Holzwickeder versteckt gesuchten Freund im Schrank und landet dafür selbst vor Gericht

dzWegen versuchter Strafvereitelung verurteilt

Nach einem Haftbefehl suchte die Polizei im Winter einen Mann – und fand ihn im Schrank eines Holzwickeders. Wegen versuchter Strafvereitelung soll der nun selbst ins Gefängnis.

von Sylvia Mönnig

Holzwickede

, 19.12.2018 / Lesedauer: 3 min

Mitte Februar erhielten die Ermittler einen Tipp: Der Gesuchte sollte sich in der Wohnung des Holzwickeders aufhalten. Beamte fuhren zu dem 42-Jährigen. Er wollte zunächst nicht öffnen und versicherte, den Anderen nicht zu kennen. Als die Polizisten die Forderung, eingelassen zu werden, deutlicher formulierten, öffnete er die Tür ein Stück und erklärte nun, den Mann lediglich flüchtig zu kennen und etwa ein Jahr nicht mehr gesehen zu haben.

Letztlich konnten die Beamten eintreten, sollten aber nicht in das Schlafzimmer gehen, weil dort die kleine Tochter schlafe. Tatsächlich lag das Kind dort, doch das offenbar noch nicht lange. Denn, so erinnerten sich die Polizisten später, das Bett im eigentlichen Kinderzimmer war noch warm. Ein Beamter sah in den Schrank und blickte auf zwei nackte Füße.

Angeklagter bleibt bei seiner Version

Bereits vor Monaten befasste sich das Amtsgericht Unna mit dem Fall und schon damals stellte der angeklagte Holzwickeder den Versuch, seinen Bekannten vor der Polizei zu verbergen, vehement in Abrede. Er habe weder von dem Haftbefehl gewusst, noch habe er geahnt, dass sich der Mann überhaupt noch in seiner Wohnung befand. Er sei davon ausgegangen, dass er längst wieder gegangen sei.

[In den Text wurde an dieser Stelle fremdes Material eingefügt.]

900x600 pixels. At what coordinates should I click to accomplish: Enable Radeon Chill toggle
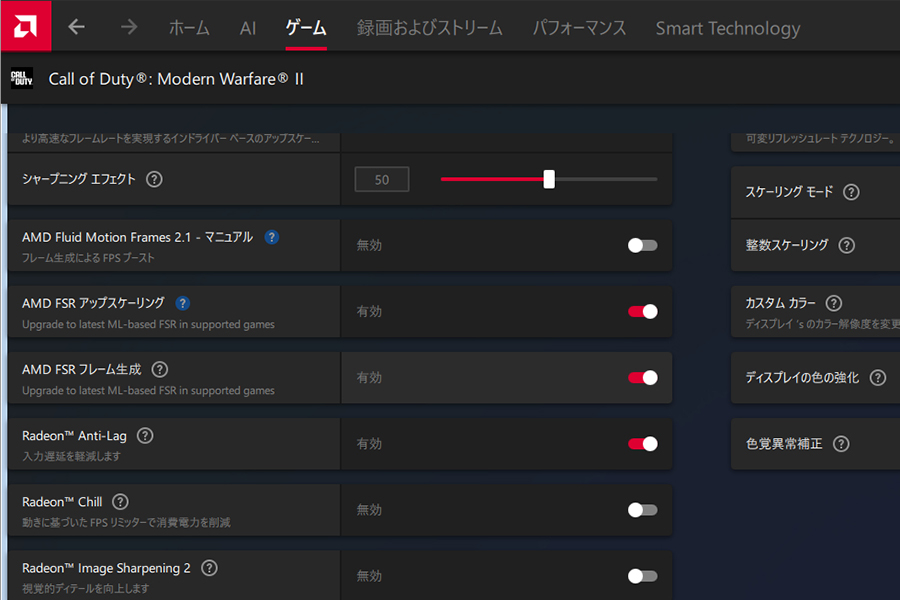click(642, 510)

Bei der Version blieb er auch, als der Prozess nun neu aufgerollt wurde – mit dem Gesuchten als Zeugen. Der schlug in die gleiche Kerbe. „Er wusste nicht, dass ich mich noch in der Wohnung befand“, betonte er und fügte hinzu: „Ich wusste selbst nicht, dass ich von der Polizei gesucht wurde.“ Die Beamten stellten das Ganze allerdings anders dar.

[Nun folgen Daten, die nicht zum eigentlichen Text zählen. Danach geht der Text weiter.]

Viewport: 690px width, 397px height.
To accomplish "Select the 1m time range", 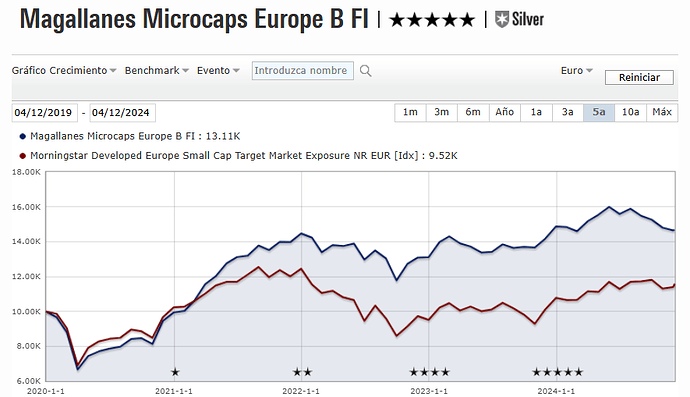I will click(x=410, y=112).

„Ich glaube nicht, dass Sie nicht wussten, dass er in der Wohnung war“, brachte es der Richter letztlich auf den Punkt. Für den Angeklagten, alleinerziehender Vater eines kleinen Mädchens, endete es bitter. In Anbetracht etlicher Vorstrafen und laufender Bewährung wurde er zu sechs Monaten Haft verurteilt. Und diese Strafe, die nicht rechtskräftig wurde, soll auch nicht zur Bewährung ausgesetzt werden.